[The input]:
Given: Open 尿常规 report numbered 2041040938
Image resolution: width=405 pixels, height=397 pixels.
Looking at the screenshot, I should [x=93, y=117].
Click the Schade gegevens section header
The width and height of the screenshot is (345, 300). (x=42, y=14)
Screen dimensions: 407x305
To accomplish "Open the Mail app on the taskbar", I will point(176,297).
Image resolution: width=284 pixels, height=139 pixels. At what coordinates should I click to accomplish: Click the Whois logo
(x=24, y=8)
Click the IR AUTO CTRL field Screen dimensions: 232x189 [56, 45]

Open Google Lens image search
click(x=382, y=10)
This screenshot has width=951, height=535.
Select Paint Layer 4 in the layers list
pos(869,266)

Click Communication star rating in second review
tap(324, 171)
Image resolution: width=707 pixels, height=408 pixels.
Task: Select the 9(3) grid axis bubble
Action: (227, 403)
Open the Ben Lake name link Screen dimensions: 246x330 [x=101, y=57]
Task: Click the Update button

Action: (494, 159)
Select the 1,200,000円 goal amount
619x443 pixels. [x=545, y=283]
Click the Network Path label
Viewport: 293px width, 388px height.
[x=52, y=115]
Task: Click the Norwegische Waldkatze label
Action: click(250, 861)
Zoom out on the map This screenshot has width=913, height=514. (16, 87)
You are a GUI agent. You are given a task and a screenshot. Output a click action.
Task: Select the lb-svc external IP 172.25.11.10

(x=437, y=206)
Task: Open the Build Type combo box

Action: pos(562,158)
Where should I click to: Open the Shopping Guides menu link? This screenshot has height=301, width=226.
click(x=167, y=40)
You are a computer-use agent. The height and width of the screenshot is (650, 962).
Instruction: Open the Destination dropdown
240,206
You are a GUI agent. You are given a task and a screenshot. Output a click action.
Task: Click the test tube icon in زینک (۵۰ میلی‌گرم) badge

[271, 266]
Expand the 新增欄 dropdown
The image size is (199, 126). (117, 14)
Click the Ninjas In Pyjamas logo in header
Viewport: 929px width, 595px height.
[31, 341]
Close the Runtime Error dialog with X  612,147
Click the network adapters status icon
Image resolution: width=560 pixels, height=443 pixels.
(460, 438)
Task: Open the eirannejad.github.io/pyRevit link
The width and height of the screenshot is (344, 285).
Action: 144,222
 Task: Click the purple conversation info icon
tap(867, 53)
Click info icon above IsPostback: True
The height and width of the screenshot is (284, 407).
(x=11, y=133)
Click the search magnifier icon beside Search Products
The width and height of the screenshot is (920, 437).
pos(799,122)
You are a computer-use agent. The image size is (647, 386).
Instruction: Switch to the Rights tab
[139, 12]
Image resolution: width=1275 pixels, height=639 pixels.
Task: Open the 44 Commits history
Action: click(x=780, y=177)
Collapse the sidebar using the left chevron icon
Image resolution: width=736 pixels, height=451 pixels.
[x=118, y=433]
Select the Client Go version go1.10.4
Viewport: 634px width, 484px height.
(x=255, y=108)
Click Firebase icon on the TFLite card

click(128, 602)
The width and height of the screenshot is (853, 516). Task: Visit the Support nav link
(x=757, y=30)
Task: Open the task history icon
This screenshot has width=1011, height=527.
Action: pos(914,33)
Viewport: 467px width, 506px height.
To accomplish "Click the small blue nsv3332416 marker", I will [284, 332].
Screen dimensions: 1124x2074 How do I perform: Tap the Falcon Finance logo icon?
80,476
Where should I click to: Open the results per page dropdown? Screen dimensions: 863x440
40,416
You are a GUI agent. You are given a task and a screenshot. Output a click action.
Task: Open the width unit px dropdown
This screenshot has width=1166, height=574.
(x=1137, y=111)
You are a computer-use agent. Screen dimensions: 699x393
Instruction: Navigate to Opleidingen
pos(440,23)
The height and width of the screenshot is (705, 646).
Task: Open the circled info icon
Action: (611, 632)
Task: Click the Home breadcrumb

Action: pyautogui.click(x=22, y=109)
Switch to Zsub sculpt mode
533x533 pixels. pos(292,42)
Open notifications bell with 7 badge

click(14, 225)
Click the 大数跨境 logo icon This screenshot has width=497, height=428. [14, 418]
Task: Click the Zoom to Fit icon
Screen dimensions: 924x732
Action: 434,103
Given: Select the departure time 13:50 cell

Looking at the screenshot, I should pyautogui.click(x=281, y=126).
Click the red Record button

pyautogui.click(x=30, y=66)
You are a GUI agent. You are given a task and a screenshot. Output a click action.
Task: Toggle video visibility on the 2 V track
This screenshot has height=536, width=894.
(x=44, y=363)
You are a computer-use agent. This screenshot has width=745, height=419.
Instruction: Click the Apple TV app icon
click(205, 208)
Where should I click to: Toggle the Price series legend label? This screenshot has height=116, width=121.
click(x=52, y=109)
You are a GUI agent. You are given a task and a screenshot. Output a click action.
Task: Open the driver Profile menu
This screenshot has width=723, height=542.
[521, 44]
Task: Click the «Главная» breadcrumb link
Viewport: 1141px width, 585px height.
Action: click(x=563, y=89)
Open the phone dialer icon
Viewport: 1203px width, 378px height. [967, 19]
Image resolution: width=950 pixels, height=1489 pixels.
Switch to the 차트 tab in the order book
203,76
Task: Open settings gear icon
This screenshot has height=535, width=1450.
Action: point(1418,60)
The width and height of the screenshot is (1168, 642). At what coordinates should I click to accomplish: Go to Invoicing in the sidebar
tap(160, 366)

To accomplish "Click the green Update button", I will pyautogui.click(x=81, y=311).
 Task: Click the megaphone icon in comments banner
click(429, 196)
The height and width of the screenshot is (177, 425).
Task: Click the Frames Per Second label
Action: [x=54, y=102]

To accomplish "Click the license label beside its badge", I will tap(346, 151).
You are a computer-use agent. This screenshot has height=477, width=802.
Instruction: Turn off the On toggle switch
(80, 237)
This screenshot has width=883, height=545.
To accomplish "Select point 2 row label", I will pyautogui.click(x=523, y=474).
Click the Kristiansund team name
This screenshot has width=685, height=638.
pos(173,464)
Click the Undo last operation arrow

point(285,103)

[Task brief]:
Nothing should be dropped or changed, so repeat all of the entries exactly.

[Answer box]:
Given: Open 尿常规 report numbered 2041040938
Image resolution: width=405 pixels, height=397 pixels.
Looking at the screenshot, I should [x=93, y=117].
Click the Schade gegevens section header
The width and height of the screenshot is (345, 300). (x=42, y=14)
Screen dimensions: 407x305
To accomplish "Open the Mail app on the taskbar", I will point(176,297).
Image resolution: width=284 pixels, height=139 pixels. At what coordinates should I click to accomplish: Click the Whois logo
(x=24, y=8)
Click the IR AUTO CTRL field Screen dimensions: 232x189 [56, 45]

Open Google Lens image search
click(x=382, y=10)
This screenshot has width=951, height=535.
Select Paint Layer 4 in the layers list
pos(869,266)

Click Communication star rating in second review
tap(324, 171)
Image resolution: width=707 pixels, height=408 pixels.
Task: Select the 9(3) grid axis bubble
Action: (227, 403)
Open the Ben Lake name link Screen dimensions: 246x330 [x=101, y=57]
Task: Click the Update button

Action: (494, 159)
Select the 1,200,000円 goal amount
619x443 pixels. [x=545, y=283]
Click the Network Path label
Viewport: 293px width, 388px height.
[x=52, y=115]
Task: Click the Norwegische Waldkatze label
Action: click(250, 861)
Zoom out on the map This screenshot has width=913, height=514. (16, 87)
You are a GUI agent. You are given a task and a screenshot. Output a click action.
Task: Select the lb-svc external IP 172.25.11.10

(x=437, y=206)
Task: Open the Build Type combo box

Action: pos(562,158)
Where should I click to: Open the Shopping Guides menu link? This screenshot has height=301, width=226.
click(x=167, y=40)
You are a computer-use agent. The height and width of the screenshot is (650, 962).
Instruction: Open the Destination dropdown
240,206
You are a GUI agent. You are given a task and a screenshot. Output a click action.
Task: Click the test tube icon in زینک (۵۰ میلی‌گرم) badge

[271, 266]
Expand the 新增欄 dropdown
The image size is (199, 126). (117, 14)
Click the Ninjas In Pyjamas logo in header
Viewport: 929px width, 595px height.
[31, 341]
Close the Runtime Error dialog with X  612,147
Click the network adapters status icon
Image resolution: width=560 pixels, height=443 pixels.
(460, 438)
Task: Open the eirannejad.github.io/pyRevit link
The width and height of the screenshot is (344, 285).
Action: 144,222
 Task: Click the purple conversation info icon
tap(867, 53)
Click info icon above IsPostback: True
The height and width of the screenshot is (284, 407).
(x=11, y=133)
Click the search magnifier icon beside Search Products
The width and height of the screenshot is (920, 437).
pos(799,122)
You are a computer-use agent. The image size is (647, 386).
Instruction: Switch to the Rights tab
[139, 12]
Image resolution: width=1275 pixels, height=639 pixels.
Task: Open the 44 Commits history
Action: click(x=780, y=177)
Collapse the sidebar using the left chevron icon
Image resolution: width=736 pixels, height=451 pixels.
[x=118, y=433]
Select the Client Go version go1.10.4
Viewport: 634px width, 484px height.
(x=255, y=108)
Click Firebase icon on the TFLite card

click(128, 602)
The width and height of the screenshot is (853, 516). Task: Visit the Support nav link
(x=757, y=30)
Task: Open the task history icon
This screenshot has width=1011, height=527.
Action: pos(914,33)
Viewport: 467px width, 506px height.
To accomplish "Click the small blue nsv3332416 marker", I will [284, 332].
Screen dimensions: 1124x2074 How do I perform: Tap the Falcon Finance logo icon?
80,476
Where should I click to: Open the results per page dropdown? Screen dimensions: 863x440
40,416
You are a GUI agent. You are given a task and a screenshot. Output a click action.
Task: Open the width unit px dropdown
This screenshot has width=1166, height=574.
(x=1137, y=111)
You are a computer-use agent. Screen dimensions: 699x393
Instruction: Navigate to Opleidingen
pos(440,23)
The height and width of the screenshot is (705, 646).
Task: Open the circled info icon
Action: (611, 632)
Task: Click the Home breadcrumb

Action: pyautogui.click(x=22, y=109)
Switch to Zsub sculpt mode
533x533 pixels. pos(292,42)
Open notifications bell with 7 badge

click(14, 225)
Click the 大数跨境 logo icon This screenshot has width=497, height=428. [14, 418]
Task: Click the Zoom to Fit icon
Screen dimensions: 924x732
Action: 434,103
Given: Select the departure time 13:50 cell

Looking at the screenshot, I should pyautogui.click(x=281, y=126).
Click the red Record button

pyautogui.click(x=30, y=66)
You are a GUI agent. You are given a task and a screenshot. Output a click action.
Task: Toggle video visibility on the 2 V track
This screenshot has height=536, width=894.
(x=44, y=363)
You are a computer-use agent. This screenshot has width=745, height=419.
Instruction: Click the Apple TV app icon
click(205, 208)
Where should I click to: Toggle the Price series legend label? This screenshot has height=116, width=121.
click(x=52, y=109)
You are a GUI agent. You are given a task and a screenshot. Output a click action.
Task: Open the driver Profile menu
This screenshot has width=723, height=542.
[521, 44]
Task: Click the «Главная» breadcrumb link
Viewport: 1141px width, 585px height.
Action: click(x=563, y=89)
Open the phone dialer icon
Viewport: 1203px width, 378px height. [967, 19]
Image resolution: width=950 pixels, height=1489 pixels.
Switch to the 차트 tab in the order book
203,76
Task: Open settings gear icon
This screenshot has height=535, width=1450.
Action: point(1418,60)
The width and height of the screenshot is (1168, 642). At what coordinates should I click to accomplish: Go to Invoicing in the sidebar
tap(160, 366)

To accomplish "Click the green Update button", I will pyautogui.click(x=81, y=311).
 Task: Click the megaphone icon in comments banner
click(429, 196)
The height and width of the screenshot is (177, 425).
Task: Click the Frames Per Second label
Action: [x=54, y=102]

To accomplish "Click the license label beside its badge", I will tap(346, 151).
You are a computer-use agent. This screenshot has height=477, width=802.
Instruction: Turn off the On toggle switch
(80, 237)
This screenshot has width=883, height=545.
To accomplish "Select point 2 row label", I will pyautogui.click(x=523, y=474).
Click the Kristiansund team name
This screenshot has width=685, height=638.
pos(173,464)
Click the Undo last operation arrow

point(285,103)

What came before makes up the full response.